We acknowledge several limitations of the study. First of all, our study was based at a single hospital serving a predominantly rural population, so generalizability to other settings and patient populations is unknown. However, ours is the largest PC-model based study on readmissions among HIV patients to date. We had the advantage of being able to extract data from both inpatient and outpatient health information systems to create an important and longitudinal profile of patients and their risk factors. These results may not apply to hospitals lacking electronic medical records or those without any outpatient care data. Nonetheless, the Montes-Escalante et al [18] prediction tool, in considering easy to collect potential predictors, we favored the selection of elements that would be reasonably available.
Due to our hospital system caring for most HIV patients, we believe that this reflects a nowadays real-world setting where a large proportion of HIV-infected patients are engaged in routine HIV care. Finally, although we used rigorous statistical methods to explore our studyl, our validation was limited to our population.
Future efforts should validate the PC model prospectively and optimally in other institutions and settings. Once the number of hospitals working with this methodology has been expanded, it will be interesting, as a future line of research, to develop multicentric research that allow us to contrast the data obtained and, in addition, to further profile the interventions and the type of patient that will potentially be a candidate for closer monitoring by the multidisciplinary team.
Despite these limitations, this study has successfully identified the HIV pharmacy clinic specialist interventions to be carried out more frequently and intensively in current patients, with a methodology that takes into account their needs and individual characteristics and not focused on the prescribed medication, stressing the importance of an effective patient care model to closely monitor high risk-patients.

= = = = =

◆ WORK INSTRUCTIONS:
• A. According to the limitations passage, what kind of population does the study's single hospital mainly serve?
• B. Continue the limitations passage from its final sentence.
The rows have nothing to do with the limitations passage.

= = = = =

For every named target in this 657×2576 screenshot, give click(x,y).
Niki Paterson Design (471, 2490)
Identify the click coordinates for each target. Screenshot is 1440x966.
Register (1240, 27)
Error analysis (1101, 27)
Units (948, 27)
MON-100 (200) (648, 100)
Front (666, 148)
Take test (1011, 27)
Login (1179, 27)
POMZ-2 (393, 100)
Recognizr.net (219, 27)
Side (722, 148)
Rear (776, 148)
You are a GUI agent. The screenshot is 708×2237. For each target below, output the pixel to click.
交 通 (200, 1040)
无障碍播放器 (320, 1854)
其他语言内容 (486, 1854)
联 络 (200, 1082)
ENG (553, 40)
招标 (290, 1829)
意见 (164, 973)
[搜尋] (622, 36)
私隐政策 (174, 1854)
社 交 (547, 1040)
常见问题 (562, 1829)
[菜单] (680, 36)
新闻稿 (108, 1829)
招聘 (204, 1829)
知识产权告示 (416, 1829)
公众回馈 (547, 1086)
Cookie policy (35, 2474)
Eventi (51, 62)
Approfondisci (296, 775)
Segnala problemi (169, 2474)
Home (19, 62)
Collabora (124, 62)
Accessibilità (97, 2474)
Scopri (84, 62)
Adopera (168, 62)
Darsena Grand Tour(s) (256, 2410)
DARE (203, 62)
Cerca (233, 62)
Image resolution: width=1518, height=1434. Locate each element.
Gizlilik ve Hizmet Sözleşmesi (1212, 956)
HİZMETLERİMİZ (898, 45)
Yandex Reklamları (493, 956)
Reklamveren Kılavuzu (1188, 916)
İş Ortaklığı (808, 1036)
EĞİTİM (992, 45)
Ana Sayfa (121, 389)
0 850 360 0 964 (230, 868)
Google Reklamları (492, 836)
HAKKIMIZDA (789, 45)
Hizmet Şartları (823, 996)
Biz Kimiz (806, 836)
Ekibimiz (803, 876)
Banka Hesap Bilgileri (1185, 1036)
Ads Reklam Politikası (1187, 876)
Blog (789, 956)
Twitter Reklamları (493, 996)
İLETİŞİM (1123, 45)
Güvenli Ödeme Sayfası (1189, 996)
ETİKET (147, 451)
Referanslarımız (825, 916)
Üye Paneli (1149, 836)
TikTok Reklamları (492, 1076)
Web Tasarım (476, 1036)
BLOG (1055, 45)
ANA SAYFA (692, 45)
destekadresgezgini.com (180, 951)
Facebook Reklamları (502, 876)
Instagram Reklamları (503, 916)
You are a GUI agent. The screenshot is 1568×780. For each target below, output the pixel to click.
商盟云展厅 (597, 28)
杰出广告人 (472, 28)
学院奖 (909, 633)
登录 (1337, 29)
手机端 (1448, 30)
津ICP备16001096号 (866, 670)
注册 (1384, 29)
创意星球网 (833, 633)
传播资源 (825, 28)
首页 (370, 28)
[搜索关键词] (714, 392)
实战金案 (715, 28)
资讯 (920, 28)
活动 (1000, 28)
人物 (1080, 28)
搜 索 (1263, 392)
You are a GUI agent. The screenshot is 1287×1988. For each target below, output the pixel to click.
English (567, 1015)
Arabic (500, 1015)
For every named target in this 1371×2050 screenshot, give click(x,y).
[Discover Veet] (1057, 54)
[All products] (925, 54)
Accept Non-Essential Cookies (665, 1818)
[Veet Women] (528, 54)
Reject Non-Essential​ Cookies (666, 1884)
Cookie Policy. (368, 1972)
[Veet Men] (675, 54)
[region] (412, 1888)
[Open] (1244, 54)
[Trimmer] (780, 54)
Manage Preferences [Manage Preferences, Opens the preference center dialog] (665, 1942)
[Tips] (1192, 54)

= = = = =

◆ ANSWER SET:
• A. A predominantly rural population.

• B.
As PLWHIV is becoming increasingly complex, both young people and older patients, it is increasingly necessary to individualize health care by offering a work system more oriented to their individual needs. We have shown that the CMO PC model is a methodology that improves adherence and the achievement of pharmacotherapeutic objectives and has high acceptability for both patients and the rest of the multidisciplinary team. One of the most important pending challenges for the future is to adapt this methodology to the needs of the multidimensional approach needed by PLWHIV, specially those of older age, who are aging and potentially are a candidate for admission or readmission more frequently. For this reason, it will be necessary to incorporate new concepts and strategies of joint work to carry out interventions of the type of deprescription. Preventing further readmissions is a task for all professionals caring for the HIV patient. However, increasing the value contribution of specialist pharmacists will, overall, increase the team’s ability to optimize efforts and improve health outcomes and efficiency.
In conclusion, although this study should be considered as a proof of concept this knowledge will help HIV pharmacy clinic specialists to recognize high-risk to readmission patients and to develop personalized follow-up care, thereby ensuring good adherence and response to treatments, thus increasing the value contribution of the pharmacist within multidiscipli-nary teams that care for the PLWHIV population.
FUNDING
None to declare.
CONFICTS OF INTEREST
All the authors state that they have no conflicts of interest.